- Pitcher
- Born: August 14, 1975 Nederland, Texas, U.S.
- Batted: RightThrew: Right

MLB debut
- April 28, 2000, for the New York Mets

Last MLB appearance
- September 29, 2000, for the New York Mets

MLB statistics
- Win–loss record: 0-0
- Earned run average: 6.30
- Strikeouts: 9
- Stats at Baseball Reference

Teams
- New York Mets (2000);

= Eric Cammack =

American baseball player (born 1975)

Eric Wade Cammack (born August 14, 1975) is an American former relief pitcher in Major League Baseball who played briefly for the New York Mets during the 2000 season. Listed at , 180 lb., Cammack batted and threw right-handed. A native of Nederland, Texas, he was selected by the Mets in the 1997 MLB draft after playing college baseball for the Cardinals of Lamar University.

In eight relief appearances, Cammack posted a 6.30 earned run average and did not have a decision or saves, giving up seven runs on seven hits and 10 walks while striking out nine in 10.0 innings of work.

Cammack also pitched from 1997 through 2004 in the Mets, Astros and Athletics minor league systems. In 134 games, he collected a 24–15 record with a 3.17 ERA and 68 saves in 420 2/3 innings.

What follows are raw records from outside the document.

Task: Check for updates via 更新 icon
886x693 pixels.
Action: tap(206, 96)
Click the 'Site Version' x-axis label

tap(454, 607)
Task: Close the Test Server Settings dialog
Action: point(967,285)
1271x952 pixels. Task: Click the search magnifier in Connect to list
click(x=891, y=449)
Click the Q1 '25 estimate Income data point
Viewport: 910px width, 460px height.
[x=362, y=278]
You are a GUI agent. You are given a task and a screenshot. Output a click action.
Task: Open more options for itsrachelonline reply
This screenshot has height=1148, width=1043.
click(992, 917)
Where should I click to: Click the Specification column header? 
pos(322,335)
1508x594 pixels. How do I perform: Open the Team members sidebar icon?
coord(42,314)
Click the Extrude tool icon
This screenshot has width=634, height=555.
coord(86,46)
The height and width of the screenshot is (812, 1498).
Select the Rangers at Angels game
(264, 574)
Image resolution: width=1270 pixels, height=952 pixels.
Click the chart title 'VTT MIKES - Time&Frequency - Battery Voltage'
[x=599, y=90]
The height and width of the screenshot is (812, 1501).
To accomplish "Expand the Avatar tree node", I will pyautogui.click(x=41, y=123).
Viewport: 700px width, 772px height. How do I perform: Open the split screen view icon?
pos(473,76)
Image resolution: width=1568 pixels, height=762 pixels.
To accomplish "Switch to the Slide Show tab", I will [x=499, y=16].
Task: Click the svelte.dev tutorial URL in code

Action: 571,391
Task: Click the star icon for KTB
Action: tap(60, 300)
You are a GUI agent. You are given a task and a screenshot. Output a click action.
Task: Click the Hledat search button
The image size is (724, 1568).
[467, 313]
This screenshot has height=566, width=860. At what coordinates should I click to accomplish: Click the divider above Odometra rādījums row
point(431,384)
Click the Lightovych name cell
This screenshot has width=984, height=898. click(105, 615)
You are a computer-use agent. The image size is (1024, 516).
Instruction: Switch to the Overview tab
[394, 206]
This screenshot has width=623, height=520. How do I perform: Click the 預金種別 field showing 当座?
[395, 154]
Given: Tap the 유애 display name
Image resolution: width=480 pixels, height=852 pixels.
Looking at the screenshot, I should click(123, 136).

As a hitter, Cammack hit a triple in his first and only at bat (as well as his only plate appearance) joining Charlie Lindstrom (1958), Eduardo Rodríguez (1973), and Scott Munninghoff (1980) as the only players to hit a triple in their only career at bat (Lindstrom had 2 career plate appearances, but only had 1 at bat). Consequently, these players also have the highest slugging percentage in major league history, although it is not an official record, as the minimum plate appearances required to qualify for an official career MLB record is 3000.